____ PASSAGE TO READ

Lori Loughlin’s actions highlight irrationality of admissions system

03/21/2019

By Alexander Wolfe

No parent wants their child to receive a bad education. Some are just more obsessed with their child’s success than others. It’s difficult not to feel sympathy for a parent trying to help their child. Yet all sympathy is lost when you realize that said help comes at the expense of everyone else. But if you came to the realization that your child couldn’t get into a “good enough” school on their own, and you had the power to change that, what would you do?

How surprised are we that wealthy Hollywood parents are bribing their children into elite schools? The concept of rich families paying extra money to get their kids into a “better” school isn’t exactly new. But are the children of celebrities coincidentally smarter than the general population? Probably not.

When I first read the headline about Lori Loughlin — Aunt Becky on Full House for the people trying to live in the present — paying $500,000 for her kids to get into the University of Southern California (USC), it felt like a BuzzFeed or Newsweek article reading, “Crazy Mom pays DOUBLE for her son to get into PUBLIC University!”

Sure the scam is terrible, but it’s not the first time something like this has happened. In Georgia, 11 teachers were sentenced to jail time in 2015 for artificially raising their students’ test scores to meet performance standards set by their school board. The legitimate outrage from the millions of parents who’ve watched their children be crushed by the college acceptance process is completely justified, in addition of course to our own outrage because we worked hard in high school to get into college ourselves. Yet that ire could be useful if properly directed.

Of course the proctors, coaches and admissions officers should be terminated and face criminal charges, but the real problem is the culture surrounding the university admissions process.

________
____ INFORMATION SUPPLIED

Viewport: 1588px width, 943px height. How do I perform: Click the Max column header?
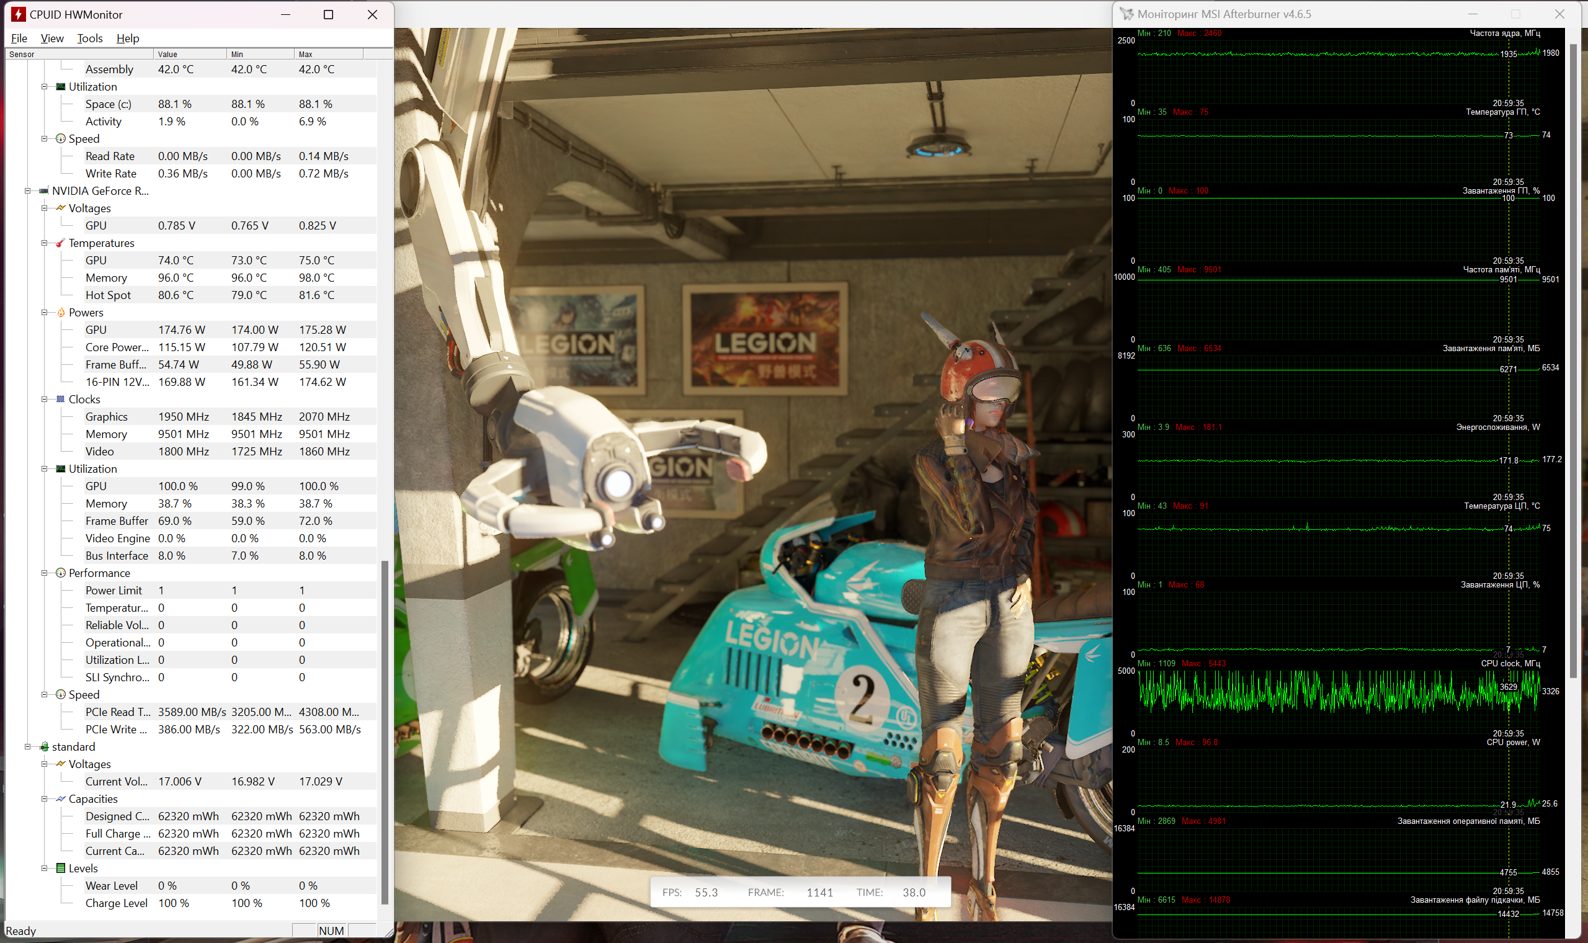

________

## INSTRUCTIONS
a) In the column on college admissions, how many teachers in Georgia were sentenced to jail time in 2015 for raising their students' test scores?
b) Write the next part of the column on college admissions, starting after its final sentence.

## EXERCISE RESULTS
a) Eleven teachers.

b)
An anonymous board member at USC recounted details from their board of directors meeting on the next year’s tuition price. Allegedly, the board was in agreement that they would simply raise tuition by 5 percent because their tuition would then be higher than their competitors (Stanford, Yale, etc), indicating USC to be the best school among them.

I’d like to assume this practice has been relegated to a board room in California, but that would be hopelessly naive. Price does not equate to quality, but that hasn’t stopped schools across the country from peddling their own narratives about their own students’ path to greatness.

High school students have been hypnotized to believe that they won’t succeed without going to the best school they can possibly get into. Should we fail in being admitted to our lofty “reach-schools,” we fear being labeled less than thou for all eternity.

I’m especially guilty myself, thinking that I’d be set if I could just get into Northeastern University in Boston. They have loads of internship programs (referred to as Co-Ops, good grief), which would lead me to a career, and that would be that, so I reasoned. Upon my inevitable rejection, I felt as though I would never have an enjoyable job, and be miserable forever. Yet this reaction felt sensible; we’re told in eighth grade that everything matters in high school because those grades will determine where we go to college, which will determine our lives forever.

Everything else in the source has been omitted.